Here is what the judges for the Whistler Independent Book Awards had to say about Day of Epiphany. My profound gratitude to Darcie Friesen Hossack and Stella Harvey for their support and enthusiasm for my novel!

Read this book.
No, really. The review could end right there. But since I want to make sure everyone buys multiple copies of Jerome J Bourgault’s Day of Epiphany (for yourselves, for family, especially for your local library), I’m going to use every word of this space given to me.
Day of Epiphany accomplishes everything that brilliant, important literature is supposed to do: It is beautifully rendered. It brings its characters to light and life, with form and breath. It informs. And it engages the reader’s empathy and their moral compass, orienting it towards both past and present injustice.
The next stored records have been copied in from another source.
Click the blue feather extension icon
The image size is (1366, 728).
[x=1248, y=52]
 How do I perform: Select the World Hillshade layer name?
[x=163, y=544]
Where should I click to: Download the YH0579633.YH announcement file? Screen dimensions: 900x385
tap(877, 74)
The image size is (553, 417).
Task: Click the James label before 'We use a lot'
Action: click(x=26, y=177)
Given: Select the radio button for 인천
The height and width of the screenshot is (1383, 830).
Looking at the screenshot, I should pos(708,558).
The injustice in this novel is profound. In Québec, in the 1940s and 50s, when the Sainte-Madeleine Institute (orphanage) burns down in the middle of the night, killing several children, a perfect storm of religious, governmental and societal cruelty gathers strength around the survivors.
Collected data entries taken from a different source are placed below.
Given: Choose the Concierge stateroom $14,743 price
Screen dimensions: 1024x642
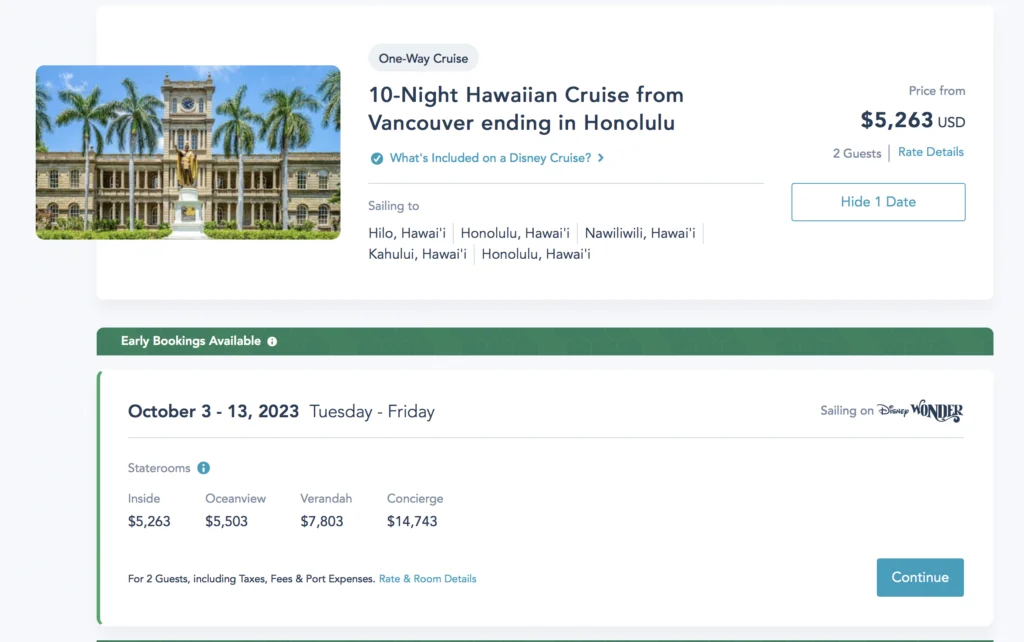Looking at the screenshot, I should pos(412,521).
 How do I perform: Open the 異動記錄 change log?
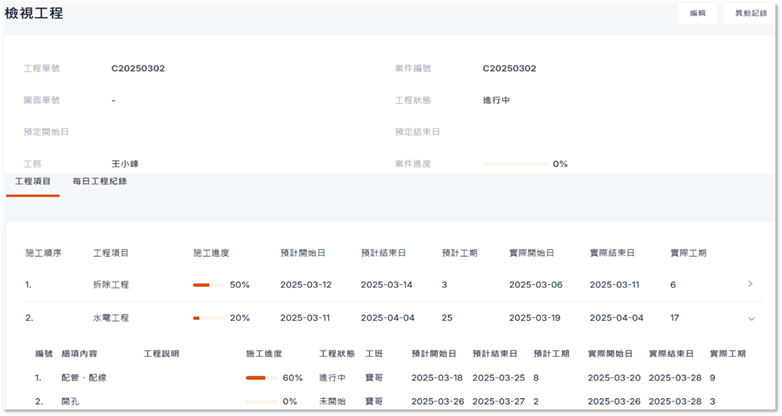pyautogui.click(x=750, y=14)
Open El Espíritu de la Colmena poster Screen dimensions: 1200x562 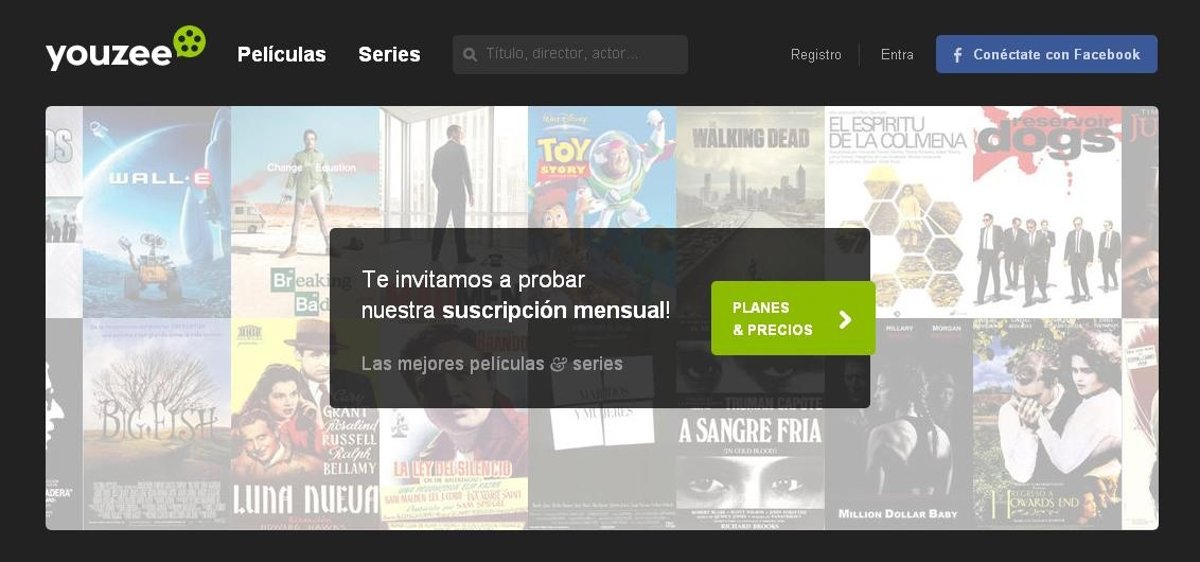pos(899,212)
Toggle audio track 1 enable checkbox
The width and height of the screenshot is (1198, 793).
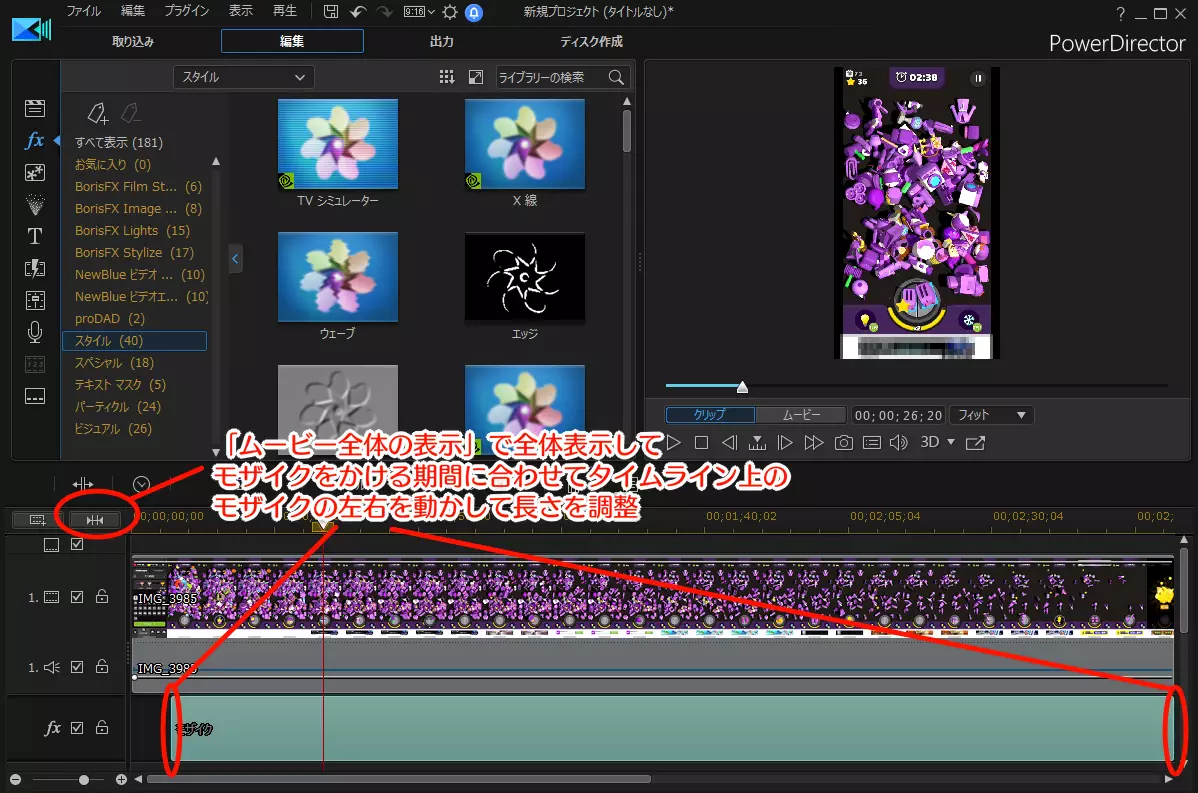(x=77, y=667)
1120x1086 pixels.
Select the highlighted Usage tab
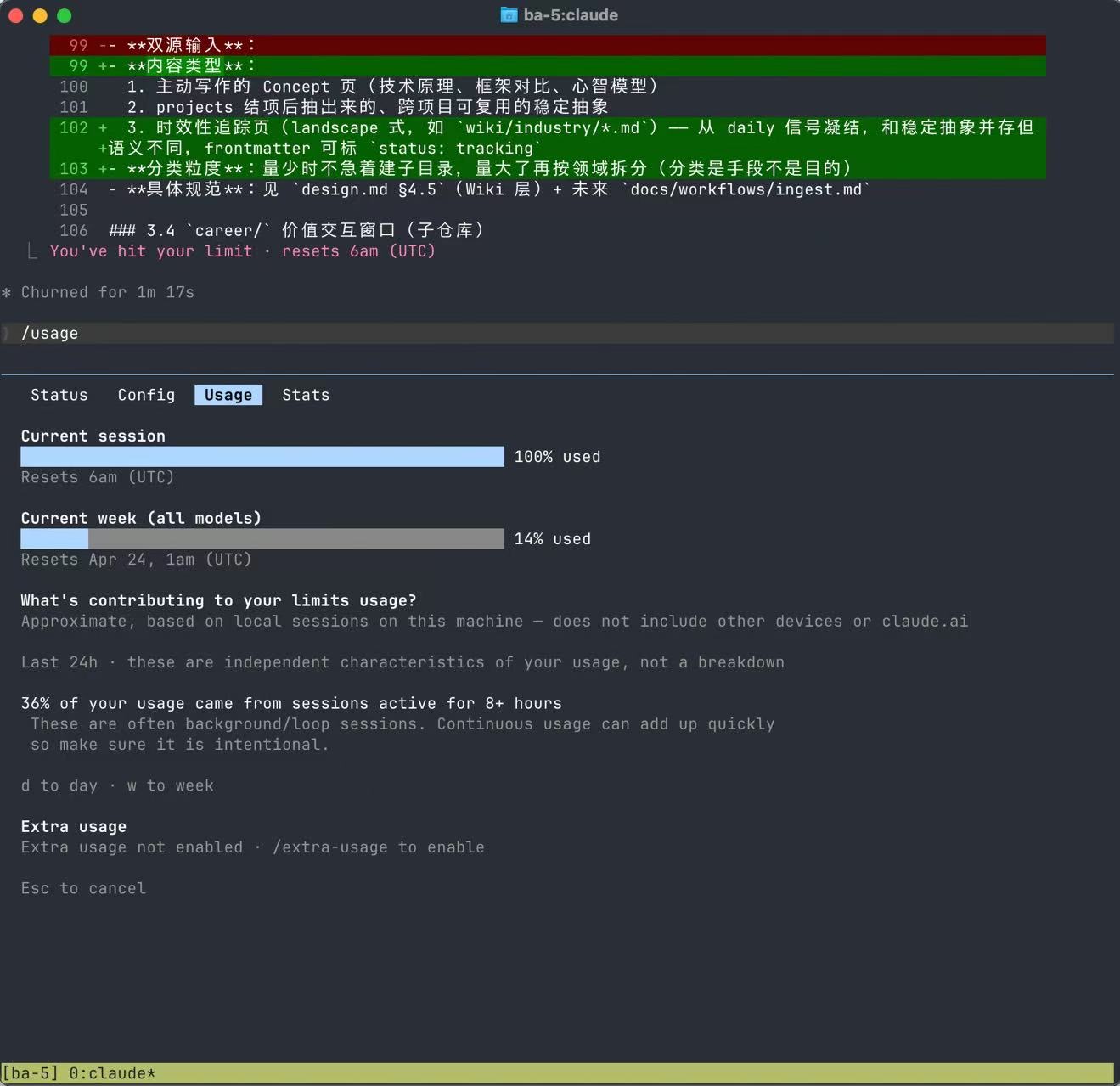[228, 395]
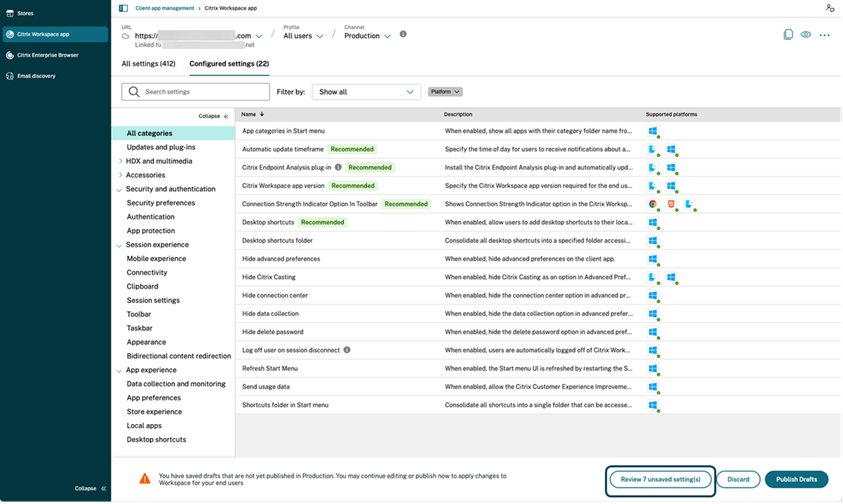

“… children who died… were the embodiment of sin,” Bourgault writes, “… the sin of their unwed mothers.” And with that, when the institute is rebuilt as a psychiatric hospital, and the children “reclassified” as mental patients to garner more funds from Québec’s corrupt premier and its purse, the horrors begin for those on the “bottom rung of the social latter… (with) no rights under the law.”
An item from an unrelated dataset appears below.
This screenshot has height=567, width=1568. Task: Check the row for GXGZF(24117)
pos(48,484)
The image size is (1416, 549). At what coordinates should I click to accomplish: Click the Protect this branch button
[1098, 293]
Beginning as a sort of confession, Day of Epiphany is ultimately Sister Cassandra’s story. And yet, in the various circles of hell that surround her, we experience the lives of three young girls, along with others who are both caught up in the same awake nightmares, and those whose purpose it is to sustain those nightmares. And while we experience in this novel forced institutionalization at nearly its worst, we also come into the circles of “powerful men who paid extra for discretion and even more for youth.”
Darcie Friesen Hassock
A searing indictment of a shameful and violent time in Canada’s history, Day of Epiphany chronicles the plight of the children of an orphanage, later turned mental institution through the financial support of Quebec’s Duplessis government at the time. Told mostly from a nun’s perspective, we meet many of the characters she is charged with, feel sister Cassandra’s guilt as she sees what is happening to the children, and cheer for those children who refuse to bow down to the neglect, torture, and abuse they are subjected to. I felt the innocence of the children when again and again, they asked, “what did we do wrong?” And I also felt incredible anger and disgust as I turned page after page to witness the abuses dispensed by nuns, priests and doctors who basically experimented on these children. This was an upsetting read, one filled with strong characters; difficult, yet necessary details and lots of suspense. Everyone should read this book and understand this despicable period of Canada’s history in the hopes we never, never let it happen again.